In Re: Dan Thomas--Appeal from 369th District Court of Anderson County

Annotate this Case
NO. 12-02-00318-CV
IN THE COURT OF APPEALS
TWELFTH COURT OF APPEALS DISTRICT
TYLER, TEXAS

IN RE: DAN THOMAS

 
ORIGINAL PROCEEDING

Relator Dan Thomas ("Relator") seeks a writ of mandamus compelling the trial court to hold a hearing and to rule orally or by written order on his "Motion for a Court Order to the Texas Dept. of Criminal Justice-Inst. Division to Grant Pretrial Detainer Time Credit on His Twenty-Five Years Sentence Herein." We deny the writ.

A trial court abuses its discretion where it (1) has a legal duty to perform a non-discretionary act, (2) is asked to perform the act, and (3) fails or refuses to do so. Barnes v. State, 832 S.W.2d 424, 426 (Tex. App.- Houston [1st Dist.] 1992, orig. proceeding). When a motion is properly filed and pending before a trial court, the act of considering and ruling upon that motion is a ministerial act. In re Chavez, 62 S.W.3d 225, 228 (Tex. App.- Amarillo 2001, orig. proceeding). However, the trial court has a reasonable time within which to perform this duty. Barnes, 832 S.W.2d at 426.

Although the trial court in the case at hand has a legal duty to rule on Relator's motion, Relator has not shown that he asked the court to conduct a hearing. The appendix to Relator's petition includes a copy of his letter to the District Clerk transmitting "this motion for filing with the Court for a ruling after a hearing for evidence." This language, however, is not a formal request for a hearing, and the appendix contains no other document requesting a hearing on Relator's motion. Even if Relator's letter can be considered a request for a hearing, Relator must also show that the trial court has had a reasonable time within which to perform its duty. Relator filed his motion on September 6, 2002 and his petition for writ of mandamus on November 1, 2002. He therefore contends, in essence, that two months is a reasonable time for the trial court to conduct a hearing and rule on his motion.

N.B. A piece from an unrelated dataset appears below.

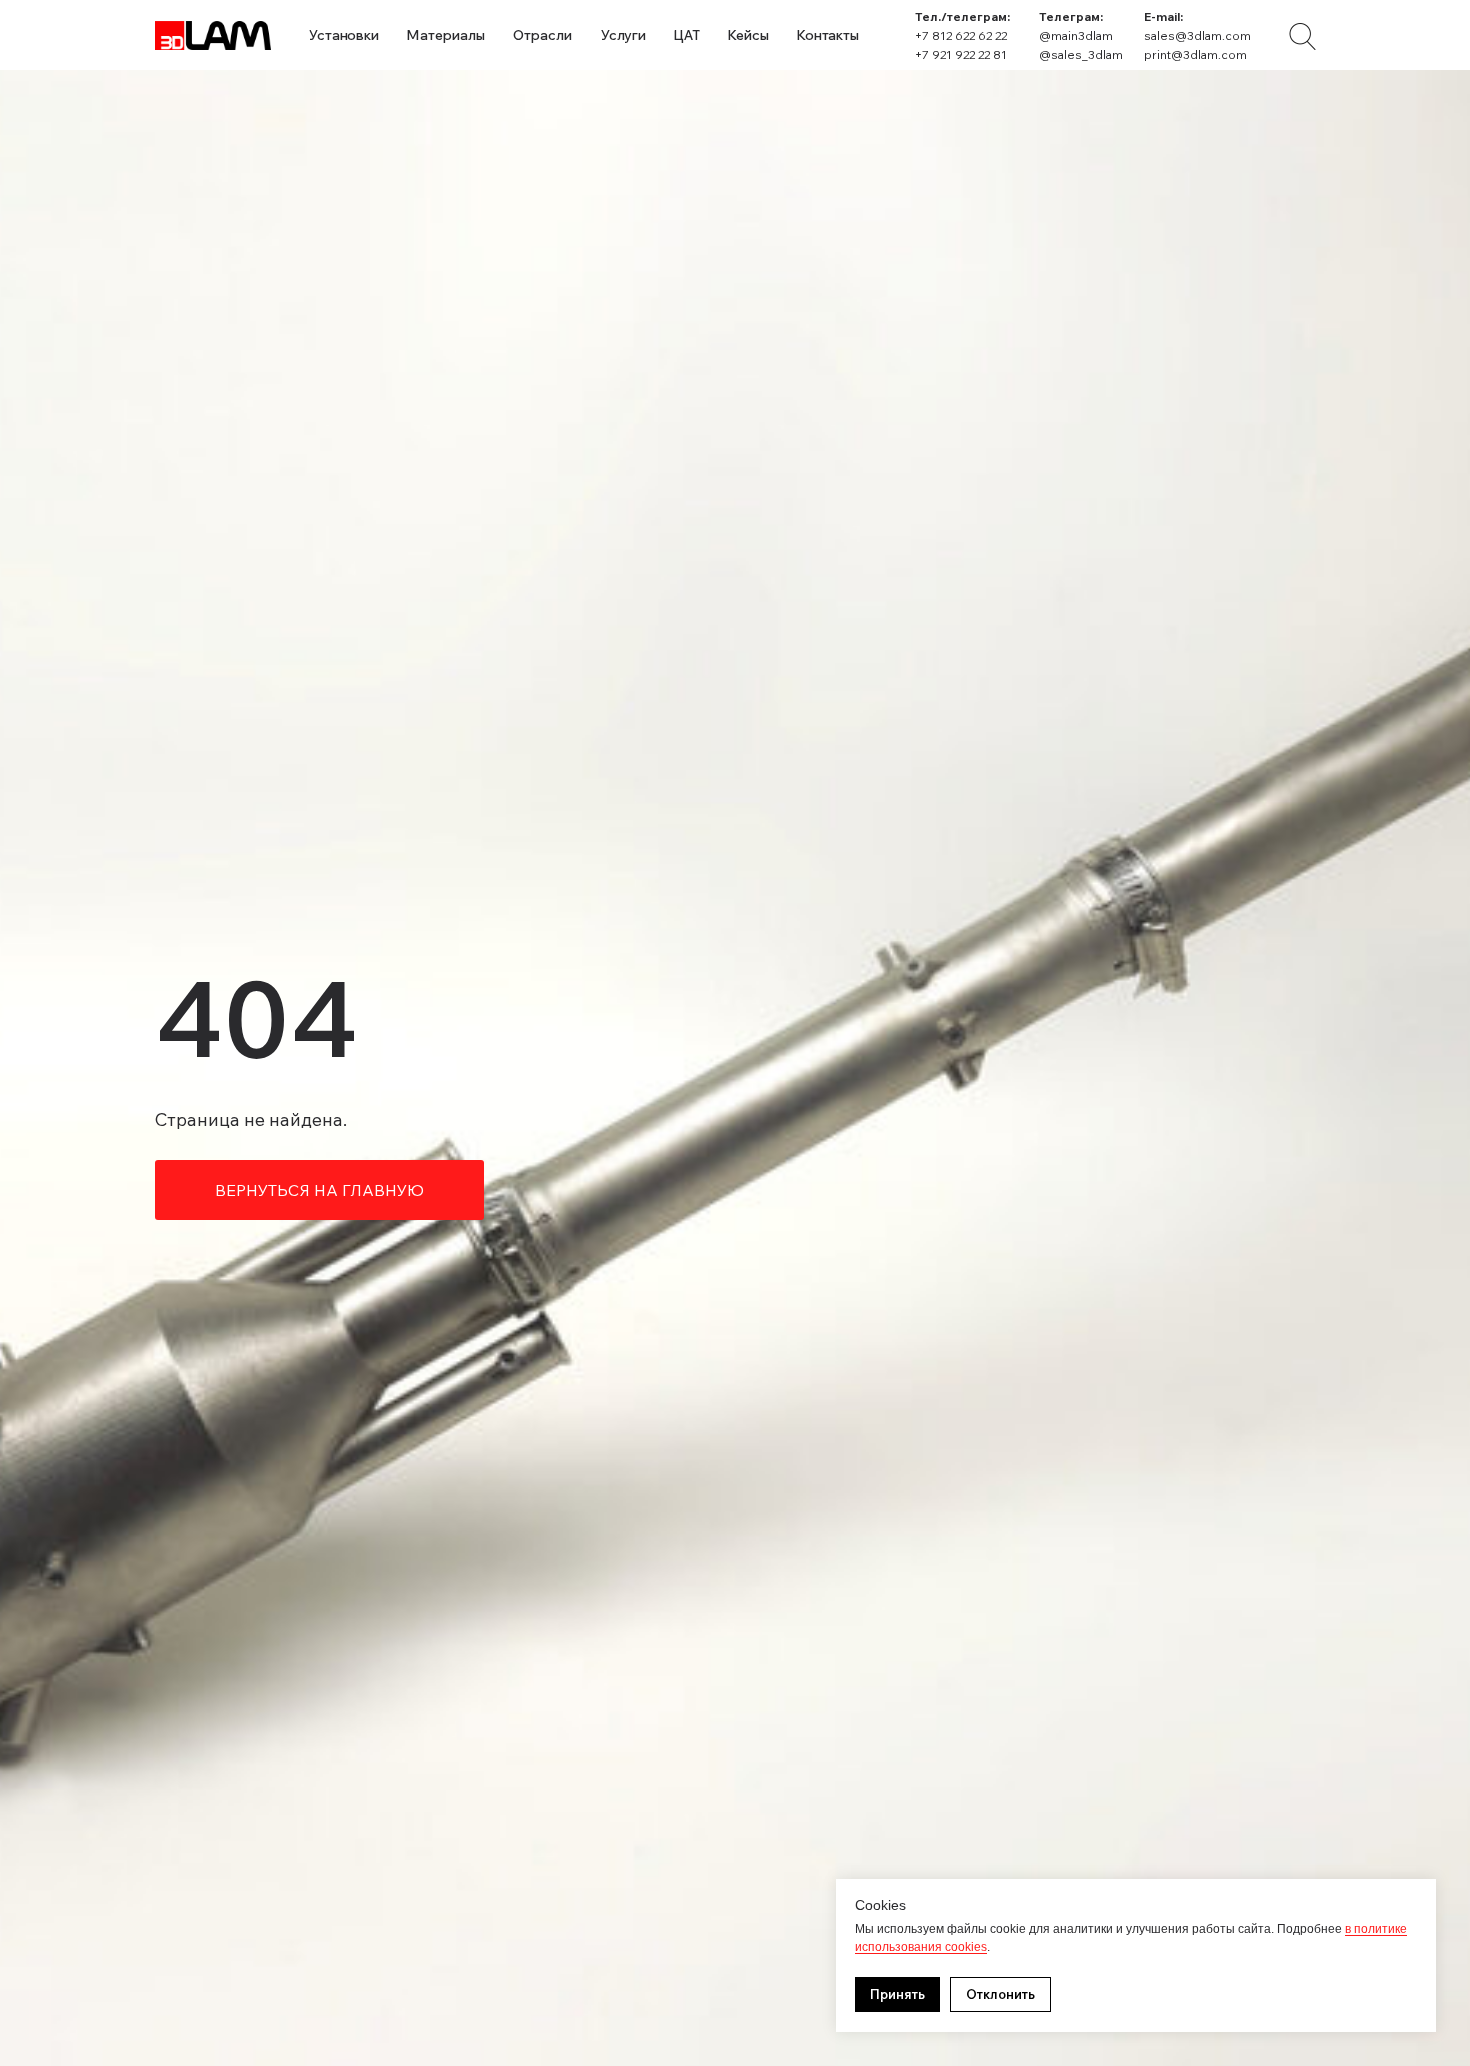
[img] (1302, 36)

What constitutes a reasonable time is dependent upon the circumstances of each case. Barnes, 832 S.W.2d at 426. In determining whether a specific length of time is reasonable, an appellate court may consider, inter alia, (1) the trial court's actual knowledge of the motion, (2) its overt refusal to act on the motion, (3) the state of the court's docket, (4) the existence of other judicial and administrative matters which must be addressed first, and (5) the trial court's inherent power to control its own docket. Chavez, 62 S.W.3d at 229. Although the District Clerk notified Relator by letter dated October 8, 2002 that his "motion was presented to the judge and returned with no action having been taken," Relator has furnished no information that allows us to determine the reason for the trial court's failure to act, the state of its docket, or its schedule. Without such information, we cannot determine whether two months is a reasonable time for the trial court to conduct a hearing and rule on Relator's motion. Consequently, Relator has failed to show that he is entitled to mandamus relief. Accordingly, Relator's petition for writ of mandamus is denied.

Writ of mandamus denied.

LOUIS B. GOHMERT, JR.

Chief Justice

 

Opinion delivered November 8, in the Year of our Lord 2002.

Panel consisted of Gohmert, Jr., C.J., Worthen, J., and Griffith, J.

 
(DO NOT PUBLISH)
COURT OF APPEALS
TWELFTH COURT OF APPEALS DISTRICT OF TEXAS
JUDGMENT
November 8, in the Year of our Lord 2002
NO. 12-02-00318-CV
IN RE: DAN THOMAS
ORIGINAL PROCEEDING
ON THIS DAY came to be heard the petition for writ of mandamus filed by Dan Thomas, who is the defendant in Cause No. 20,692, pending on the docket of the 369th Judicial District Court of Anderson County, Texas. Said petition for writ of mandamus having been filed herein on November 1, 2002, and the same having been duly considered, because it is the opinion of this Court that A Writ of Mandamus Should Not Issue, it is therefore CONSIDERED, ADJUDGED and ORDERED that the said petition for writ of mandamus be, and the same is, hereby Denied.

Louis B. Gohmert, Jr., Chief Justice.

Panel consisted of Gohmert, Jr., C.J., Worthen, J., and Griffith, J.